E venne Bottura. Accompagnato da Davide di Fabio, nato in Abruzzo e cresciuto (professionalmente) con Massimo Bottura all’Osteria Francescana: Osvaldo Bun è il piatto portato. Arrosticino rivisitato, con pane coreano e incursioni culinarie multietniche. Osvaldo è il padre di Davide, nome scelto come tributo alle origini. Ma Massimo Bottura, animale da palcoscenico, riesce sempre ad andare oltre: spazza via i confini della cucina e del cibo con energia deflagrante. Travolge e stordisce con i suoi discorsi ingarbugliati e straordinariamente logici. Tutto diventa possibile, tutto ciò che aristotelicamente è potenza, può diventare atto. Basta volerlo. Così uno spaghetto diventa lasagna, un pasticcio in cucina diventa uno dei suoi piatti più famosi e un refettorio dove recuperare gli sprechi di Expo diventa realtà. Il refettorio Ambrosiano, svela Massimo Bottura, è stato solo un punto di partenza. Con gli introiti dei suoi sponsor e con la collaborazione di Pentole Agnelli (sponsor di Meet in Cucina e già partner di Bottura nell’iniziativa del Refettorio Ambrosiano) darà vita a una fondazione per costruire refettori in tutto il mondo: “il prossimo nel Bronx” – annuncia.

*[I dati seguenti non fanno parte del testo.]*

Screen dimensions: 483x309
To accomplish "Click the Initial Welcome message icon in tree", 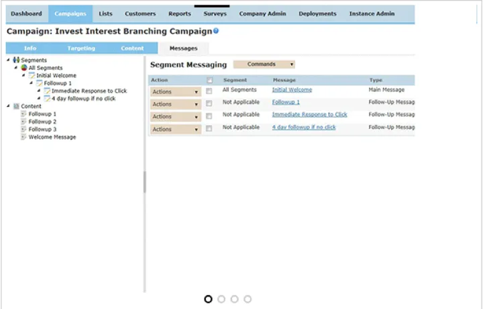I will pyautogui.click(x=32, y=76).
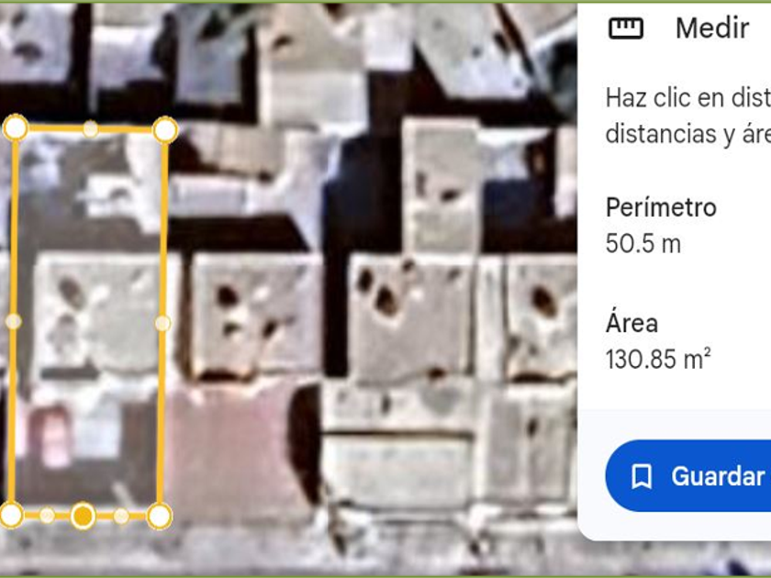Select the bottom-right corner vertex of the polygon
771x578 pixels.
(x=159, y=516)
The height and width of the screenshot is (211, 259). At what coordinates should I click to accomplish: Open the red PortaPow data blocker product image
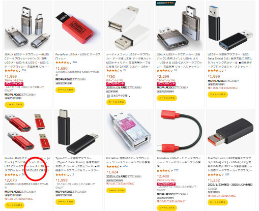point(78,26)
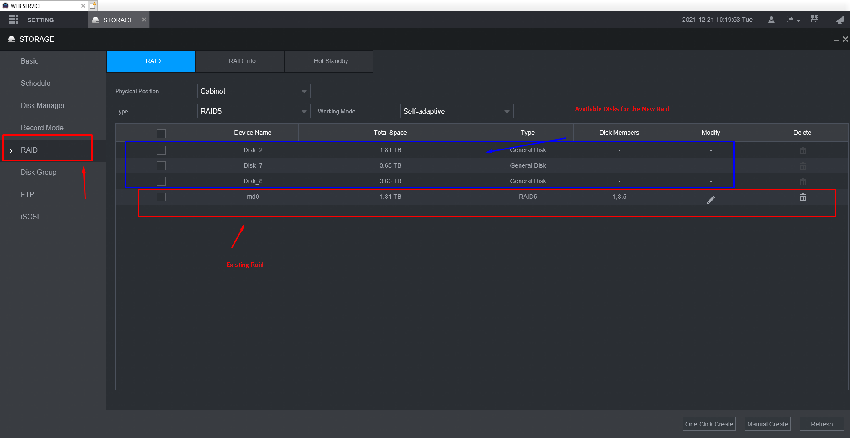Toggle the select-all header checkbox
Image resolution: width=850 pixels, height=438 pixels.
tap(161, 134)
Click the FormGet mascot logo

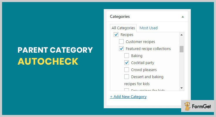(x=187, y=106)
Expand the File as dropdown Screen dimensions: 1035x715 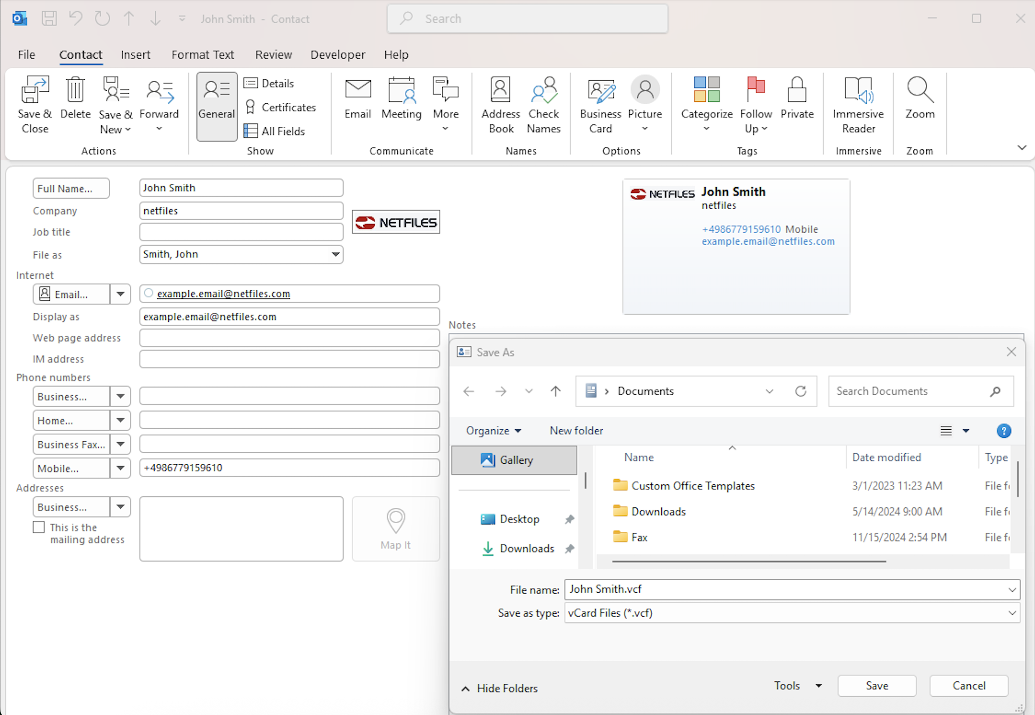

Massimo Di Cintio con il suo Meet in Cucina si conferma ambasciatore di una cucina ad oggi in fieri. Entusiasmo, aspettative, fermento e forte legame con il territorio sono gli elementi che contribuiscono a definire l’identità degli chef che ha portato sul palco. Con l’augurio che il suo progetto di riscoperta e valorizzazione di un territorio si estenda ad altre regioni italiane, non ci resta che aspettare la prossima edizione.